The jury related to Zimmerman's disdain for "those assholes" who always "get away" with crimes against peaceful, law abiding whites or others. They related to the overt and subtle images that the defense very carefully inserted into the case over and over starting with Rachael Janteal as the star prosecution witness. She too was the victim of racial and gender stereotypes. Ms. Janteal is a full-figured woman, dark-skinned, with small squinty eyes, and in the view of many she is smart-mouthed and strident. She and attorney Don West sparred for hours, much to the chagrin of many of us watching the dialogue. I am certain the jury was turned off by her testimony and found it not very credible.

Stereotypes Aren't Funny When they Follow You

Consider the images the defense showed of Trayvon during their closing: shirtless, dark, shadows, hooded.
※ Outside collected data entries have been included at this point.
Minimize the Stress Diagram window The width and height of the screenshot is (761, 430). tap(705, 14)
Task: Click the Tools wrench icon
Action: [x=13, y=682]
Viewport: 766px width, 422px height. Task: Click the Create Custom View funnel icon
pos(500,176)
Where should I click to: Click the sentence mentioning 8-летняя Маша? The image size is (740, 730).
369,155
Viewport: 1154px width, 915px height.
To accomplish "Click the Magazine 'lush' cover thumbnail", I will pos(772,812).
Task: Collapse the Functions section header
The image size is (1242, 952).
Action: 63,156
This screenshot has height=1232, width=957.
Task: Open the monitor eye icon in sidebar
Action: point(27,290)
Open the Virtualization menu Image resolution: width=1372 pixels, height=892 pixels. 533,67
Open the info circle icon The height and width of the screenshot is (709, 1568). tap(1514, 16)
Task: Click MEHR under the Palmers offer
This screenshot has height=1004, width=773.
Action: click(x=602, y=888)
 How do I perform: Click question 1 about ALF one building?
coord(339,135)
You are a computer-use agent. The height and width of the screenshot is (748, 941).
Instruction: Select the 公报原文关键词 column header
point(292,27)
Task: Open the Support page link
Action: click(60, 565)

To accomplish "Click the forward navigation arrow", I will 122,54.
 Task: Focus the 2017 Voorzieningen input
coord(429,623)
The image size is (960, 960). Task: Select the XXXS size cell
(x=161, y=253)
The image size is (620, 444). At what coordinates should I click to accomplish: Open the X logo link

They described him as the hunter, as the man who lay in wait to jump poor George Zimmerman who was just doing his job as a "watchman" for his community. They made the jury sit in silence for four minutes. And then argued Trayvon Martin could have simply run away. Instead he stalked George Zimmerman, and viciously attacked and assaulted him almost to the point of death. It is simply mind-numbing to see what the defense argued and ultimately prevailed on relative to the shooting death of Trayvon Martin.

Experts call this type of manipulation of the jury: "priming" which is a social psychological term of how you can show an image of a black person as a criminal that will raise the inherent, unconscious biases of those seeing the images. Everyone in America, including blacks, has been ingrained for decades to fear black males. Particularly to fear young black males, with certain clothing, and at certain times of the night. We all know the drill. We all know the image. We all know.

The all-white female jury, I believe, related more to their primal fears about black men, then to the facts before them. The facts are clear in this case. And facts are stubborn things. The facts in this case are not even in dispute. The facts show that George Zimmerman decided one night that young, unarmed, 16-year-old black Trayvon Martin was "suspicious" and that as a result he needed to be pursued, detained or worse shot to death. How convenient it is to forget that Zimmerman was told to NOT pursue Trayvon. Zimmerman was told to STAY in his car by authorities. He was a watchman, not a policeman. He had no right to pursue Trayvon Martin. Period.

The 911 tapes tell us all what we need to know. Zimmerman had motive and opportunity to kill Trayvon. Rachael Janteal was the last person to hear Trayvon Martin alive on his cell. Trayvon was the hunted one. Trayvon was afraid. Trayvon was in fear for his life. So he did what any of us (black white, male or female) would do when confronted by a large man with flashlights and a loaded GUN. He fought for his life. And sadly upon fighting for his life, he was shot to death in his chest, and he lost his life. But the real travesty is that his killer walked free that night, and again last night was set free by a jury of his peers.

In the final analysis, this case is yet another tragic miscarriage of justice in the long, sordid history of black men in the American judicial system. I asked you to close your eyes and pretend it was 50 years ago. The reality is that it is not. It is 2013. We are in the 21st Century, not the 19th century. Trayvon Martin had a right to be where he was that night. He was doing nothing wrong. He was shot dead for walking while black. I hope that someday, my fellow Americans not of color can grasp the visceral injustice of this fact. I hope that someday, race will not be a factor in how we arrest, prosecute and ultimately judge cases in America.